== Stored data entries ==

-------

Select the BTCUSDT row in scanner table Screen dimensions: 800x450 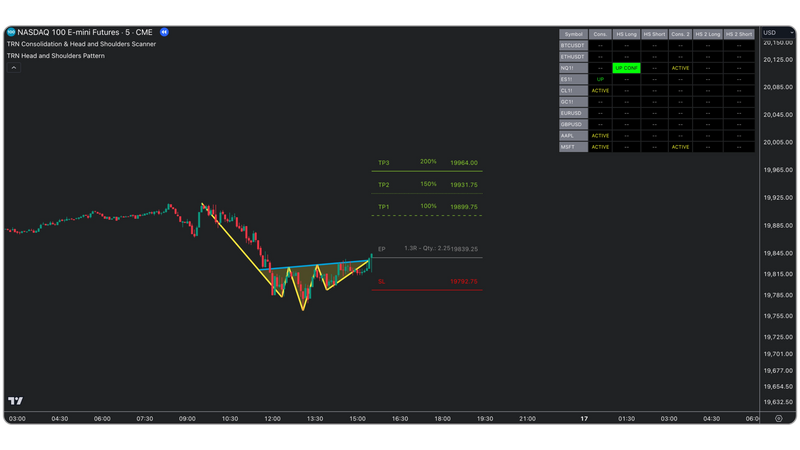[573, 45]
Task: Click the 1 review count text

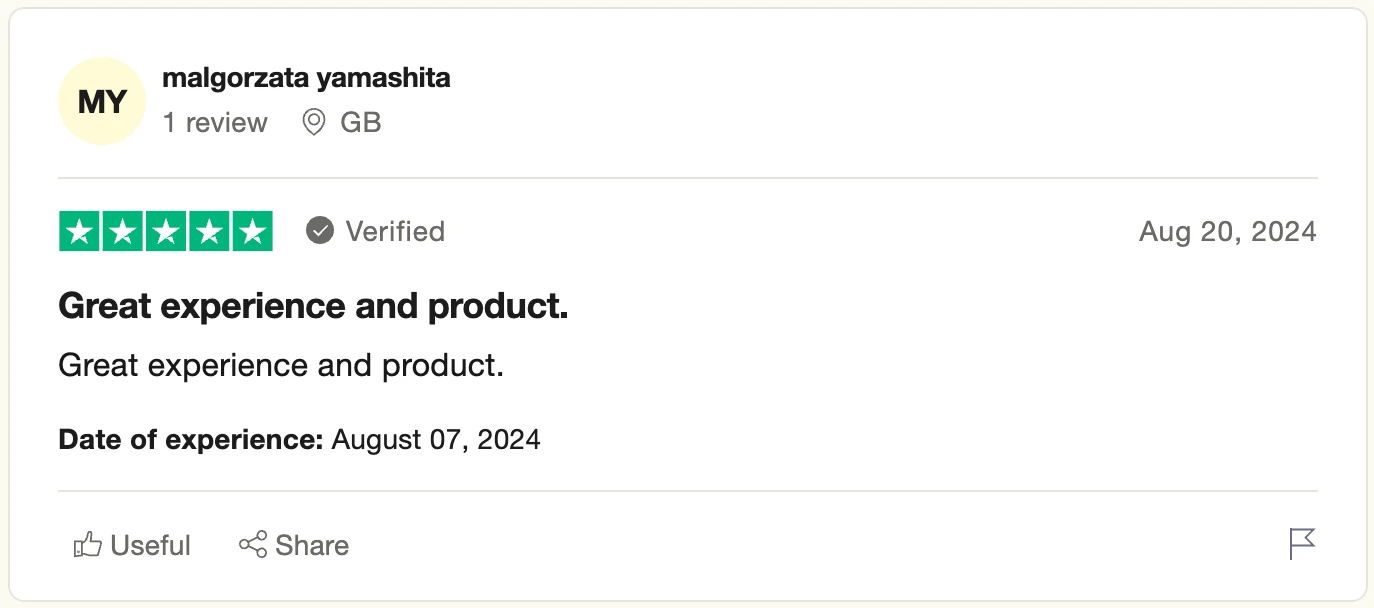Action: [215, 123]

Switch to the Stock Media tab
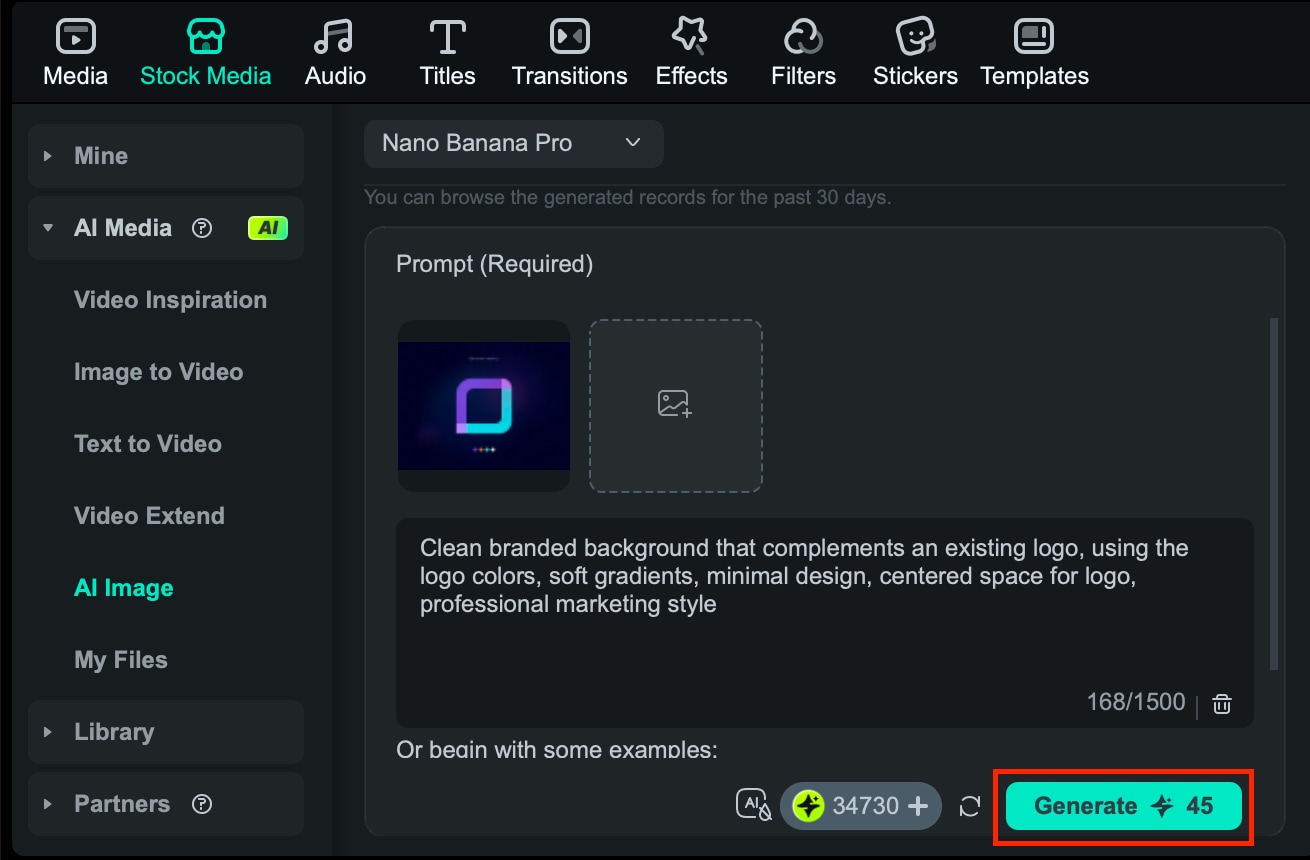click(x=205, y=50)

-------

== EXERCISE GOAL ==
The result should hold only the lines from the line with "Task: Click the 1 review count text" through the final line of the records above, copied exactly, with pictures left out.

== SOLUTION TO THE PROBLEM ==
Task: Click the 1 review count text

Action: [215, 123]

Switch to the Stock Media tab
click(x=205, y=50)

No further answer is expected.